NOT REALLY, BUT... each jurisdiction looks at these kinds of cases differently. What may be accepted in one county in the nation is going to be looked at much differently in another part of the country. How far do the police go to interfere largely depends on who is running the show and how they interpret such behavior in their communities. It’s not always a “community standard test,” but sometimes your population does govern the policy and the enforcement of that policy. By and large, the courts don’t want to know what’s happening between closed doors as long as consensual, private, not involving kids or anything of that sort.

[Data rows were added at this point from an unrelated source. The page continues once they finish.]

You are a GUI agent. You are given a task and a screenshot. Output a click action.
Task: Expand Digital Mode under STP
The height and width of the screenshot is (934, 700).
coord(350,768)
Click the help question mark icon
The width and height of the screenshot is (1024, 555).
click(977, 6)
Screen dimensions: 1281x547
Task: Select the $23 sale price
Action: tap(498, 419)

However advocates will contend that submissives, slaves and bottoms are nothing but abused people, stuck in an abusive cycle who cannot rationally understand what’s right because they have been brainwashed into thinking that they want to be locked up, beaten, and fucked repeated over and over again. These advocates see the bottom half of the lifestyle scale as being damaged and they fight to rescue as many as they can from the sadistic evil-doers. They generally believe there is no such thing as consensual bdsm play and that the lifestyle needs to be taken down.


Okay, so I’m fucked.

TRUE, but… this is where some common sense approach comes down to meeting someone for a scene or for something much more. There’s a lot of trust that has to be established by both dominants and submissives before going that next step. Consensuality is at the heart of most of this and one can only build it through trust, honesty and communication.

Play smart.

Use your head.

Be honest to yourself and to whom you are with and create that level of trust between the both of you. While we all can get caught up in the heat of the moment and do things on the fly - it can also lead things to go awry.

If you’re going to cross the line, be ready to pay for it in ways you may not even begin to realize. The law can act very swift in these cases and the possible outcomes can ruin your lives forever.

Don’t be freaked out - but be reasonable and aware of what’s going on around you.